A field called taskA_passes_qc is added to the google spreadsheet. Code will never write to it, but a human will see that taskA has run successfully, and view its output to verify that it ran correctly. If so, the human will set that field to something 'true' in perl for that record. If not, the taskA_passes_qc field is left blank (false). taskB and taskC are modified to depend on taskA_passes_qc instead of taskA.

taskA remains as is (or it could add information to field(s) on the spreadsheet to help the human QC its result).

modified taskB and taskC simply change their google_agent constructor to have:

google_agent = SpreadsheetAgent::Agent.new(
                                            agent_name:  'taskB', # or taskC for taskC
                                            page_name: google_page,
                                           debug:  true,
                                           max_selves:  3, 
                                           keys:  {
                                             'arg1':  arg1
                                           },
                                           prerequisites:  [ 'taskA_passes_qc' ],
                                           #.....same
                                         );

The rest of the pipeline runs as above.

  • Human Computational Workflow where Human can override 'failure'

google spreadsheet is modified to have 'taskCmetricA' and taskCmetricB' fields. taskC modified to set these back to the google spreadsheet for the record on failure:

google_agent.process do |entry|
  begin
    # ... do taskC stuff, setting @metric_a and @metric_b
  rescue error
    $stderr.puts "THERE WAS AN ERROR"
    return (false, { 'taskCmetricA':  @metric_a, 'taskCmetricB':  @metric_b }    )
  end
  return true
end

Human sees that taskC has failed for a specific record, but decides that metricA and metricB are sufficient to override the failure to a 1 for taskC. This allows taskD to run as planned.

There are many more combinations that can be utilized here.

**Exercise instructions:**
[1] In the workflow passage, what do the modified taskB and taskC depend on instead of taskA?
[2] Condense the paragraph of the workflow passage that opens with "A field called taskA_passes_qc" into a shorter version that keeps its main facts.
[3] Reproduce the portion of the workflow passage that begins at the words "A field called" and stops after "instead of taskA.".
The lines after this point come from a separate source.

**Information provided:**
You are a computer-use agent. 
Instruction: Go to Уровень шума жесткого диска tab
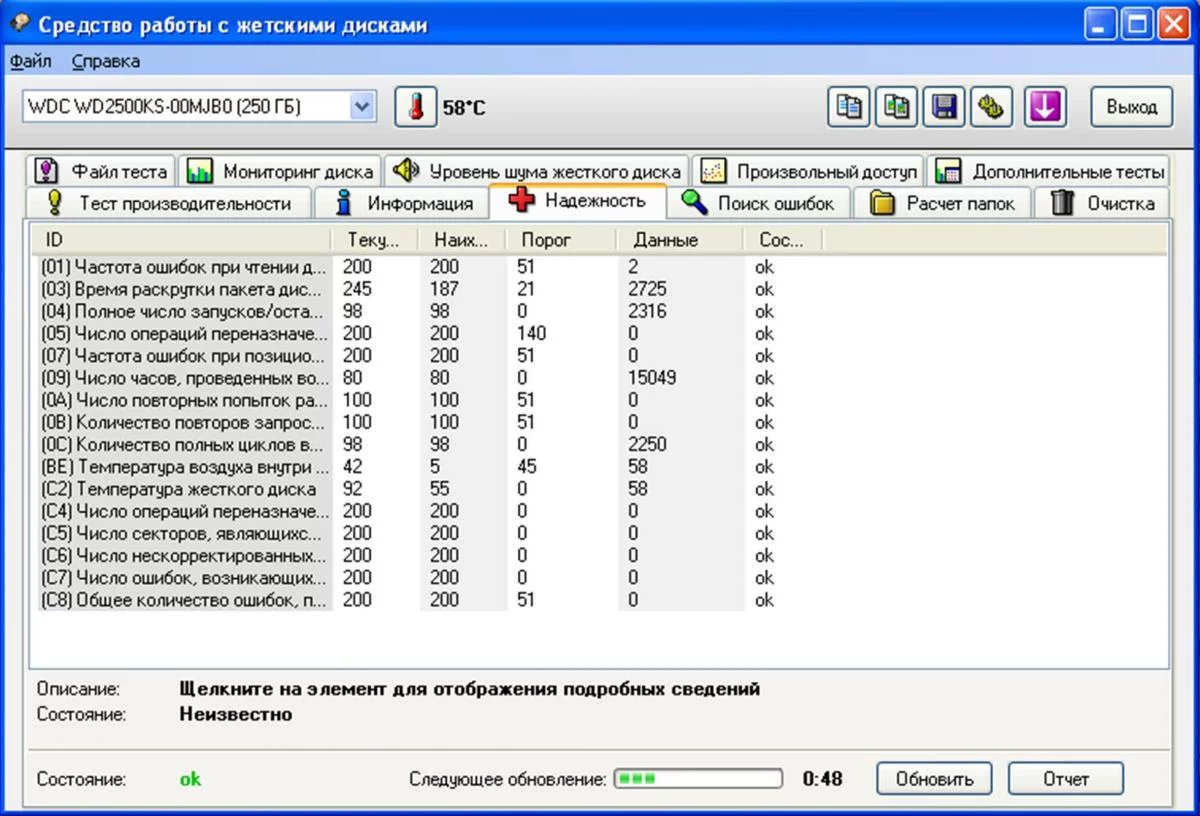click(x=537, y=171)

**Results of the tasks:**
[1] They depend on taskA_passes_qc.

[2] A taskA_passes_qc field is added to the Google spreadsheet. Code never writes to it. A human checks taskA's output, and if it ran correctly, sets the field to a Perl-true value for that record. Otherwise the field stays blank (false). taskB and taskC now depend on taskA_passes_qc rather than taskA.

[3]
A field called taskA_passes_qc is added to the google spreadsheet. Code will never write to it, but a human will see that taskA has run successfully, and view its output to verify that it ran correctly. If so, the human will set that field to something 'true' in perl for that record. If not, the taskA_passes_qc field is left blank (false). taskB and taskC are modified to depend on taskA_passes_qc instead of taskA.